According to the release, Pai’s research suggests individuals may be trained relatively quickly and easily how not to fall. His recent study encompassed adults aged 65 to almost 90 years old who live independently. Once the patients were strapped into a safety harness, they were asked to walk down a special walkway in Pai’s lab. The participants were not told how or when they might fall. To facilitate a fall, the footing surface was suddenly pulled out from beneath them.
Pai notes that participants experienced falling the first, second, and sometimes a third time, “And then, all of sudden, they stopped falling. They were so quick to adapt—that was the real fascination to me 20 years ago.”
The release states Pai observed that the participants retained what they had learned for as long as 12 months. The results indicate that participants were less likely to fall when they returned to the lab 6 months to a year later, and in their daily lives they were 50% less likely to fall in the year after training than in the year before.
Pai’s team, the release adds, also found that tests and training can be safe for individuals with reduced bone density. Pai articulates his hopes that it will ultimately prove safe for individuals with osteoporosis, the most severe bone thinning, and the group most at risk for poor outcome following a fall.

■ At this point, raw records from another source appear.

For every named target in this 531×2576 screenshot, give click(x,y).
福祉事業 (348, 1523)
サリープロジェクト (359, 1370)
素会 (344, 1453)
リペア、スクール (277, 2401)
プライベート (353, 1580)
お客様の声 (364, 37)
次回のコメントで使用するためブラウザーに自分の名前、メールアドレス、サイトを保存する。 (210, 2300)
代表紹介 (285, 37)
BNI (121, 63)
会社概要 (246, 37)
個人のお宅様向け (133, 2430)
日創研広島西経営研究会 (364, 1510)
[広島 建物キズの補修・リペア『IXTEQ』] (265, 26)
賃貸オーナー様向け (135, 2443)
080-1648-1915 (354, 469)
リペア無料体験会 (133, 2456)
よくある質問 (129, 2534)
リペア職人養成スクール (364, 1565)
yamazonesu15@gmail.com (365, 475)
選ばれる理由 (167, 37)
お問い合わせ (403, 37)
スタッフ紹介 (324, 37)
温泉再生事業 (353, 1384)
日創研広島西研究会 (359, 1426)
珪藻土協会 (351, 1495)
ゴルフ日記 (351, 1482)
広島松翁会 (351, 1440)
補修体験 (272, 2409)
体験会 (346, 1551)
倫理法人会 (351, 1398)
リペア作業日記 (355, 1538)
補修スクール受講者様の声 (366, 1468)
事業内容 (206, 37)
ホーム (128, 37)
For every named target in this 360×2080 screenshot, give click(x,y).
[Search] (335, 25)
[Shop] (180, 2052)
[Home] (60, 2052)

Since Pai’s lab set-up would prove too large for the typical physical therapy office, the university notes, Pai developed a computer-controlled treadmill engineered to replicate the training device in his lab. The new NIH grant will fund his efforts to determine if the treadmill training can be as effective.
In the release, Pai emphasizes that in the future he would like to see the integration of half an hour of training on a treadmill, with the patient strapped into a safety harness and learning not to fall, as part of annual preventative care for older adults.